Question 2

Forty-five years old man of  Bangladesh origin presented to the A&E with a 2-month history of cough, fever, haemoptysis and weight loss. Chest X-ray (CXR) revealed upper right lobe haziness and a cavity. WCC – 13 x10^9/L (Normal 4 – 11 x10^9/L ), normal renal function, mildly raised Alanine aminotransferase (ALT) and bilirubin, CRP of 50 mg/L (Normal<5 mg/L) . Sputum was acid-fast bacilli (AFB) negative and had been sent for AFB culture.  CT abdomen thorax pelvis– confirmed the cavitation and showed some hypodense area in his spleen.
He has been to Bangladesh recently to visit his flood affected family members. The patient has a background history of diabetes and on
Sputum culture grew this bacteria(see picture for the colony).
It is an aerobic, gram-negative bacillus, sensitive to co-amoxiclav but resistant to amoxicillin, gentamicin, erythromycin, aztreonam.

Bps close.JPG

Q –
Would you consider the bacteria significant?
What is your provisional diagnosis?
What treatment would you consider?
What infection control or precautionary measure would you take considering the epidemiology and the sputum culture result?

Answer:

It is significant. Considering the history and pure growth.

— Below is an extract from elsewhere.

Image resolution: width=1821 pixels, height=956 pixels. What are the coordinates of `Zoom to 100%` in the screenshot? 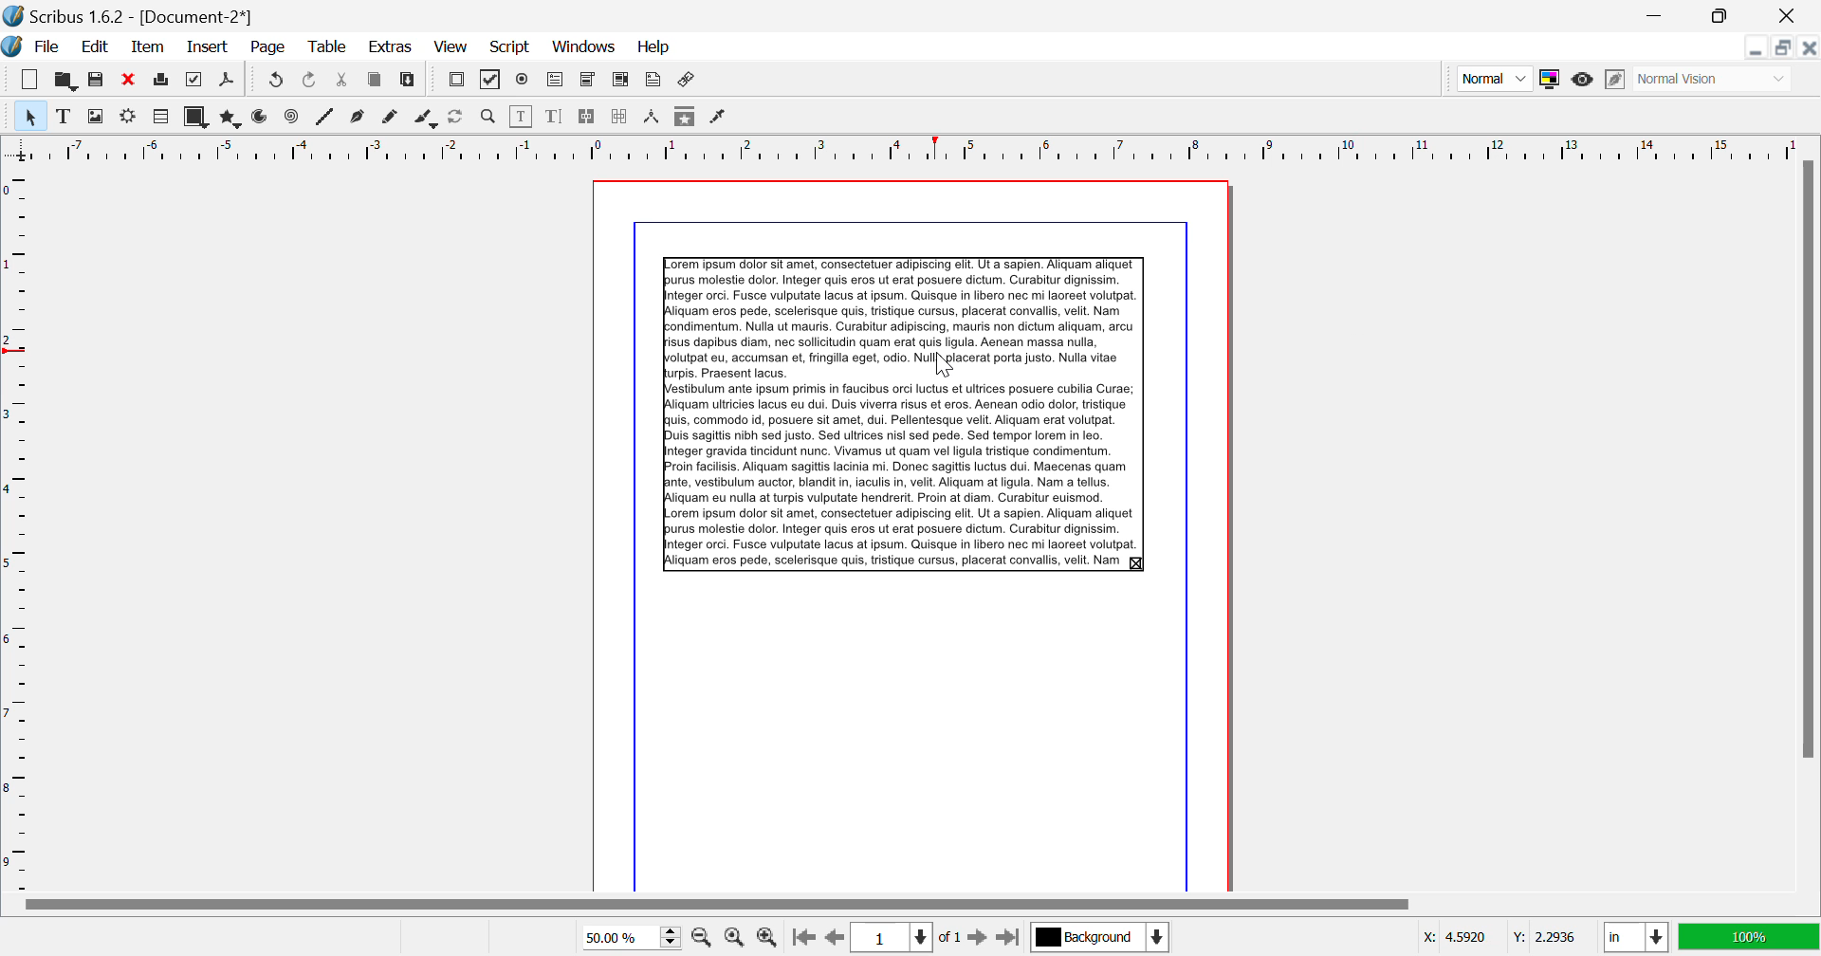 It's located at (734, 937).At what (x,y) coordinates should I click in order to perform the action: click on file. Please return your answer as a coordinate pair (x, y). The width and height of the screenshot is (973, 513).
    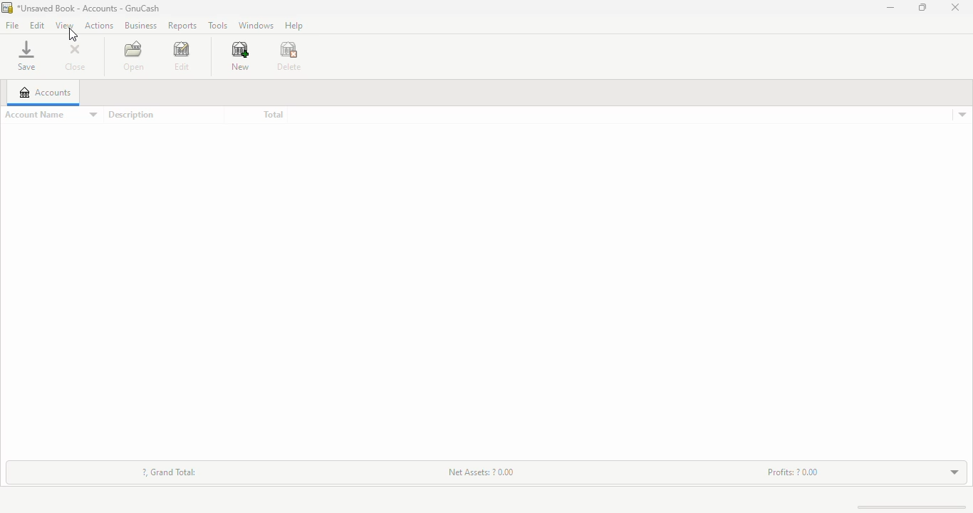
    Looking at the image, I should click on (11, 26).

The organism must be considered here is Burkholderia pseudomallei, which causes melioidosis. Other diagnoses which should be considered from the history are tuberculosis, malignancy, sarcoid etc.

Treatment:
10-14 days of IV treatment (Ceftazidime/meropenem +/- cotrimoxazole) and then
3-6 months oral ( cotrimoxazole/ doxycycline BD) antibiotic.

Infection control and laboratory safety: It is a category 3 pathogen. Inhalation is a known method of transmission – sample should be processed in category 3 room. Precaution should be taken during the aerosol-generating procedures.
Inform PHE, (Consider the possibility of deliberate release. not this case but it can be used for bioterrorism), isolation of the patient, respiratory precaution for the aerosol-generating procedures, standard precaution otherwise.

Melidiosis:

Endemic in South east Asia/South Asia/ Northern Australia. Bangladesh is less known but 5 cases have been imported from there (equal numbers from Thailand). Sporadic cases have been reported from Africa, India, Pakistan, South America etc.

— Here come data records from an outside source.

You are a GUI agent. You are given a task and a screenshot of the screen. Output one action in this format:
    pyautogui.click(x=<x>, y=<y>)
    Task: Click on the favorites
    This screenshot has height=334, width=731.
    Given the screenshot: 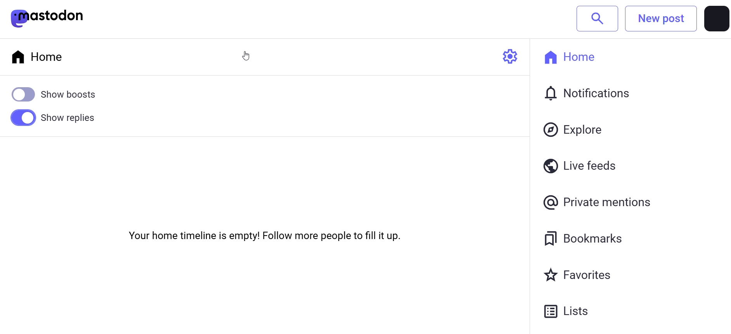 What is the action you would take?
    pyautogui.click(x=577, y=275)
    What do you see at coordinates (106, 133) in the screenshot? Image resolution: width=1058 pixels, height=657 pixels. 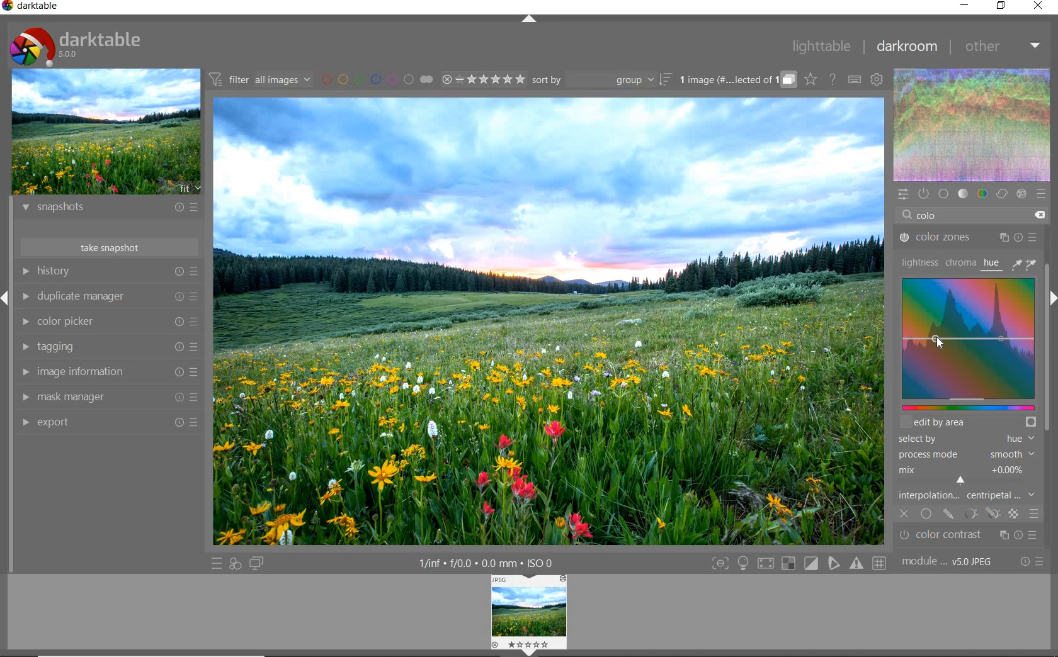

Usually acquired from percutaneous inoculation, inhalation, ingestion. Human to human transmission extremely rare. Infection from animal exposure – rare.

It can affect a healthy person but the risk increases with immunosuppression, steroid, heart failure, haemosiderosis. Natural disasters also increase risk.

Incubation period – 1-20 days
Clinical presentation – pneumonia, bacteraemia, sepsis, skin and soft tissue infection, abscess, genitourinary infection, CNS infection, arthritis, osteomyelitis, parotitis etc

Diagnosis- Culture, microscopy (safety-pin appearance), Mass spectrometry (MALDI ToF), serology, PCR (RIPL),
gene sequence-based technology.

Note:
Rapid antigen detection test is being used now.
Selective media for B pseudomallei – Ashdown’s media

Treatment:
Ceftazidime, Imipenem or meropenem.
Cotrimoxazole has often added as a 2nd agent to the treatment regimen for its intracellular activity, and to prevent the development of resistance during treatment.
Intensive IV therapy is recommended for 10-14 days but for deep-seated or severe infection 4-8 weeks of intensive therapy is often necessary.
Eradication therapy follows after the acute phase (for 3-6 months)– Cotrimoxazole/doxycycline.